▶ [Exercise brief]:
Go to the line that contains "[Open image in lightbox (ID: 1680)]" and extract it along with every line after it, exactly, through the end of the data below.

#### Source material

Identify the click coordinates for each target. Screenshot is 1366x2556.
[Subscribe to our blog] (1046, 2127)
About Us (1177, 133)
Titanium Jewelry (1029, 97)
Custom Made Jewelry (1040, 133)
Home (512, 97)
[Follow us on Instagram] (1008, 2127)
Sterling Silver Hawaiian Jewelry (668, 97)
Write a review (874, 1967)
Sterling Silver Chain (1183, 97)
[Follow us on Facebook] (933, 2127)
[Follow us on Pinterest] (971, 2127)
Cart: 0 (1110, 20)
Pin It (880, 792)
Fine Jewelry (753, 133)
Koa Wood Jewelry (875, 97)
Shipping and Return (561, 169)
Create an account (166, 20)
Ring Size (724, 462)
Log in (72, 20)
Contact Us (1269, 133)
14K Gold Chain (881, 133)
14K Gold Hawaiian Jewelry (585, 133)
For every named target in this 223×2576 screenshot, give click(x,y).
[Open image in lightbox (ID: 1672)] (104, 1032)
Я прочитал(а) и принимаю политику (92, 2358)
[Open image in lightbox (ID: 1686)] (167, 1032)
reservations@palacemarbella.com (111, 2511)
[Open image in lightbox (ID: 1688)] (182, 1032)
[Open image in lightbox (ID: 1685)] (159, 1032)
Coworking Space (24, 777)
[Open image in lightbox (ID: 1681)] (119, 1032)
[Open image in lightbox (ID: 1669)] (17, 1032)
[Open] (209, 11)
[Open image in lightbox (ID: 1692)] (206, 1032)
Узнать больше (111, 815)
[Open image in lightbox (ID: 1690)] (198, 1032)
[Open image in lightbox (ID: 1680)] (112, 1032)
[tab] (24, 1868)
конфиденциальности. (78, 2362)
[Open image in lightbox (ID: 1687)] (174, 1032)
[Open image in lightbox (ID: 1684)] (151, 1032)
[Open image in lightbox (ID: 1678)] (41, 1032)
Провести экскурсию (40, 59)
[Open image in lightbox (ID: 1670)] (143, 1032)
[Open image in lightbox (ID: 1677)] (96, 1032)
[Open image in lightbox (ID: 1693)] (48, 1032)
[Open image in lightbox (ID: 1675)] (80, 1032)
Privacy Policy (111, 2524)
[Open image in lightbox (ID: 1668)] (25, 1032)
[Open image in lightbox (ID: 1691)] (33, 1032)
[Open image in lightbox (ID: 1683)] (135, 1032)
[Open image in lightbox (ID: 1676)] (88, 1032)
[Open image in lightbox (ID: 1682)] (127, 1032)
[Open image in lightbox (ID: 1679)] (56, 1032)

########

▶ [Task output]:
[Open image in lightbox (ID: 1680)] (112, 1032)
[tab] (24, 1868)
конфиденциальности. (78, 2362)
[Open image in lightbox (ID: 1687)] (174, 1032)
[Open image in lightbox (ID: 1684)] (151, 1032)
[Open image in lightbox (ID: 1678)] (41, 1032)
Провести экскурсию (40, 59)
[Open image in lightbox (ID: 1670)] (143, 1032)
[Open image in lightbox (ID: 1677)] (96, 1032)
[Open image in lightbox (ID: 1693)] (48, 1032)
[Open image in lightbox (ID: 1675)] (80, 1032)
Privacy Policy (111, 2524)
[Open image in lightbox (ID: 1668)] (25, 1032)
[Open image in lightbox (ID: 1691)] (33, 1032)
[Open image in lightbox (ID: 1683)] (135, 1032)
[Open image in lightbox (ID: 1676)] (88, 1032)
[Open image in lightbox (ID: 1682)] (127, 1032)
[Open image in lightbox (ID: 1679)] (56, 1032)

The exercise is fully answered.